● What you should do
Task for the records below: please copy exactly, and only, the lines from the one containing "Given: Enable Reformat according to style" to the last line, both included, leaving out the pictures.

● Given records
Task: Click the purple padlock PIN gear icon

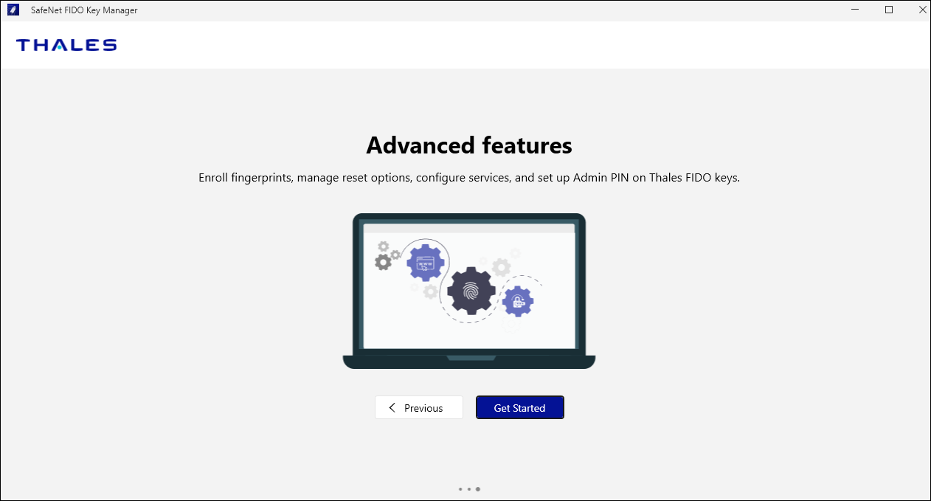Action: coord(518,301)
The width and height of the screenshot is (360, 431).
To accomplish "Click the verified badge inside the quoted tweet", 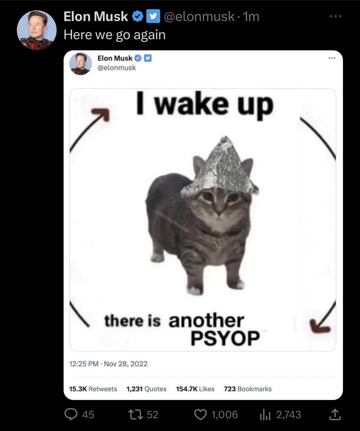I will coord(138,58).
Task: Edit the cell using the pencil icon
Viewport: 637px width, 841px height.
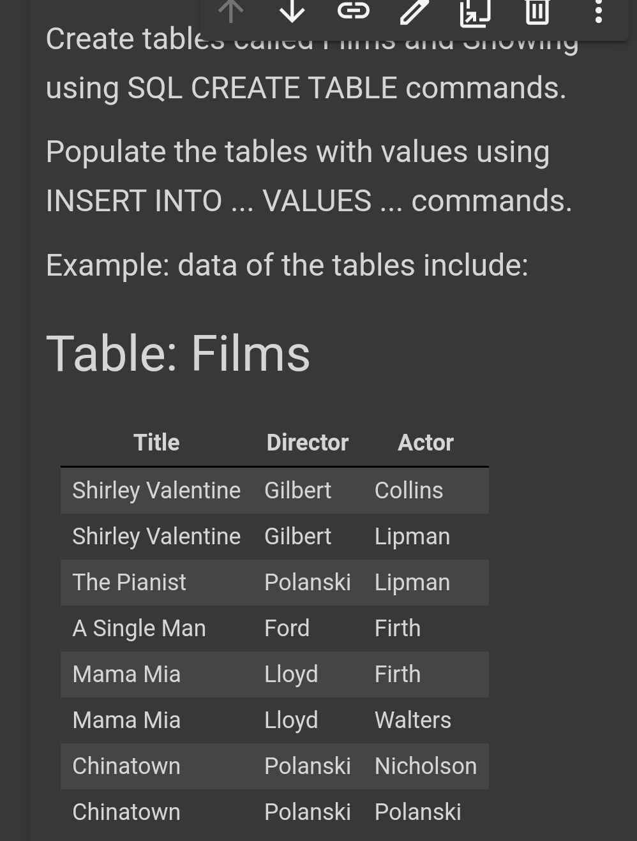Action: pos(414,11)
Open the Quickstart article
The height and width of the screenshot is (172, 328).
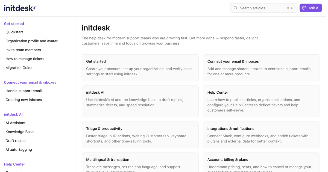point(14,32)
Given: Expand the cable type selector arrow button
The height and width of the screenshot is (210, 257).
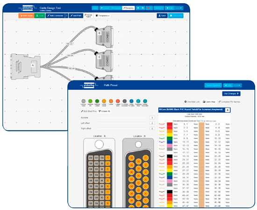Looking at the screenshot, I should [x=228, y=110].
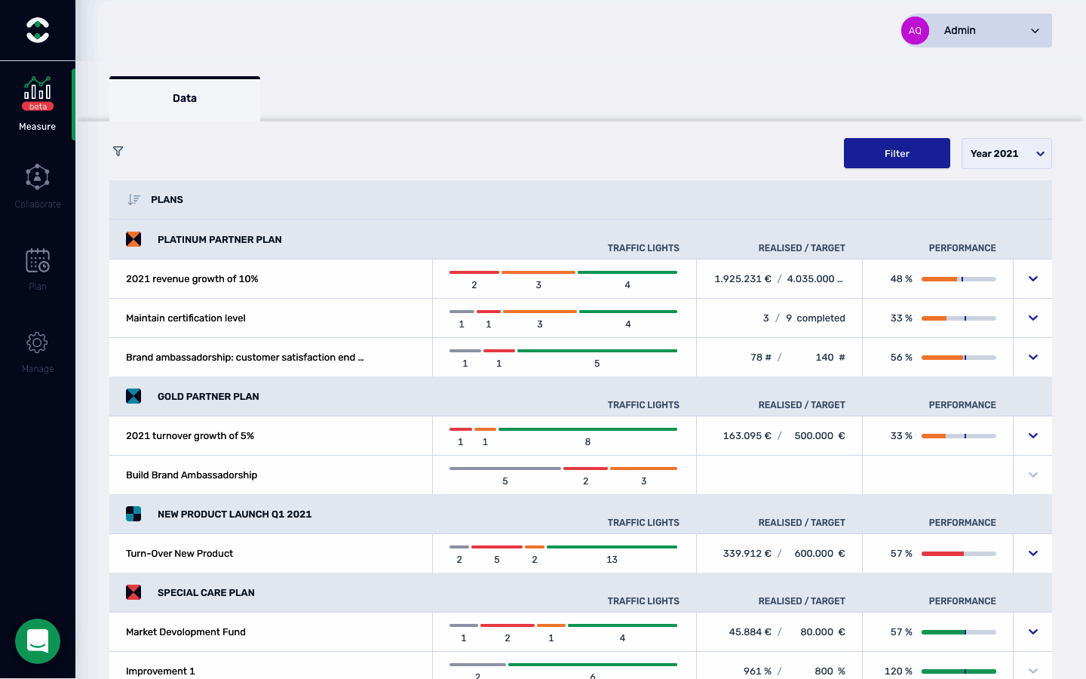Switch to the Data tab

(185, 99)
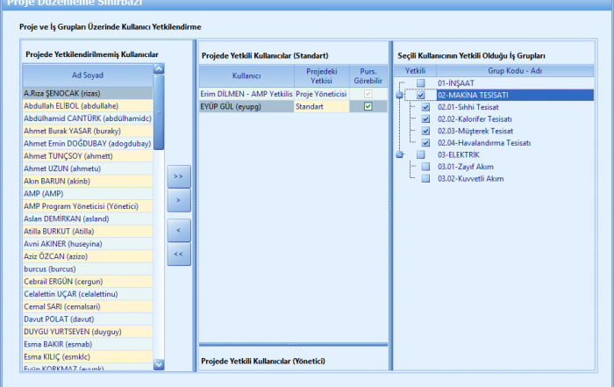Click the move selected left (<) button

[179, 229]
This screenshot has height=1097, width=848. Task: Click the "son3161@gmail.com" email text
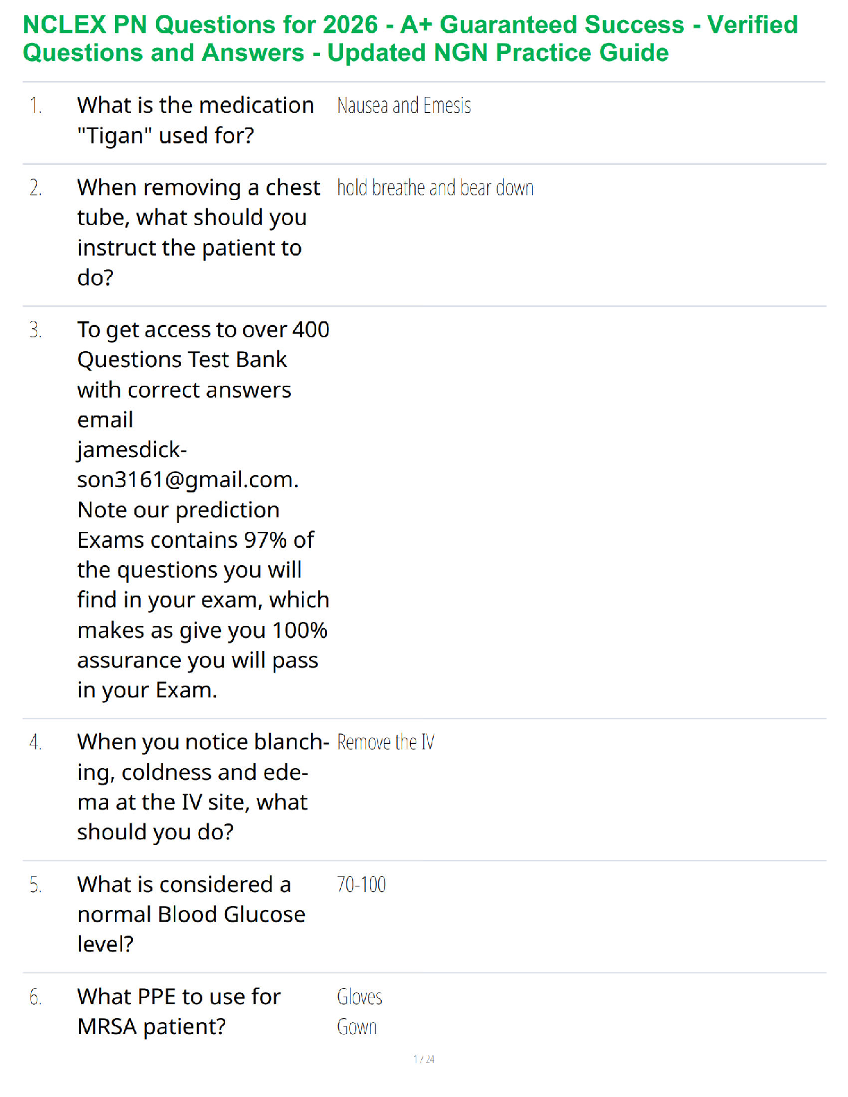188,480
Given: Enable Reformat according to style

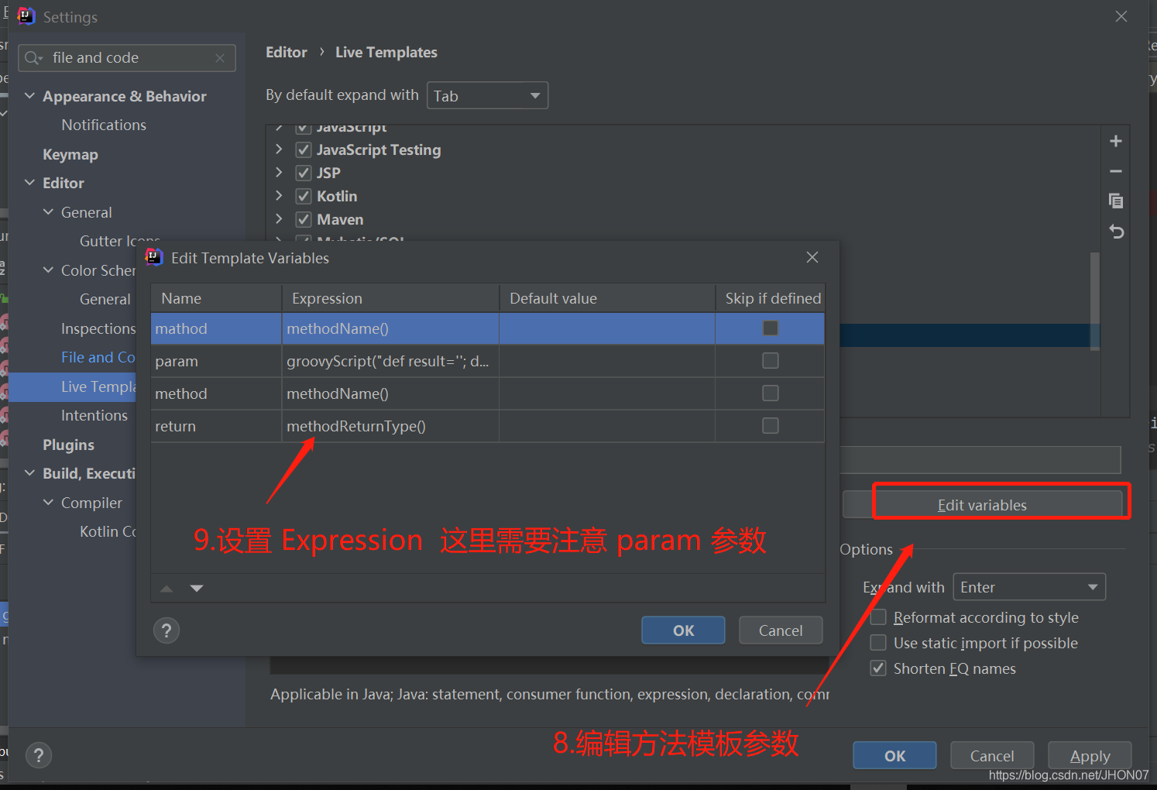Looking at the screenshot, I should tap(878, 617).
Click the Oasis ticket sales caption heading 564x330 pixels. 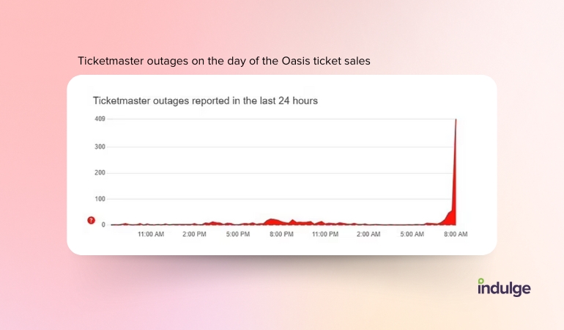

● Exercise response
Given: Enable Reformat according to style

Looking at the screenshot, I should tap(878, 617).
Click the Oasis ticket sales caption heading 564x330 pixels. 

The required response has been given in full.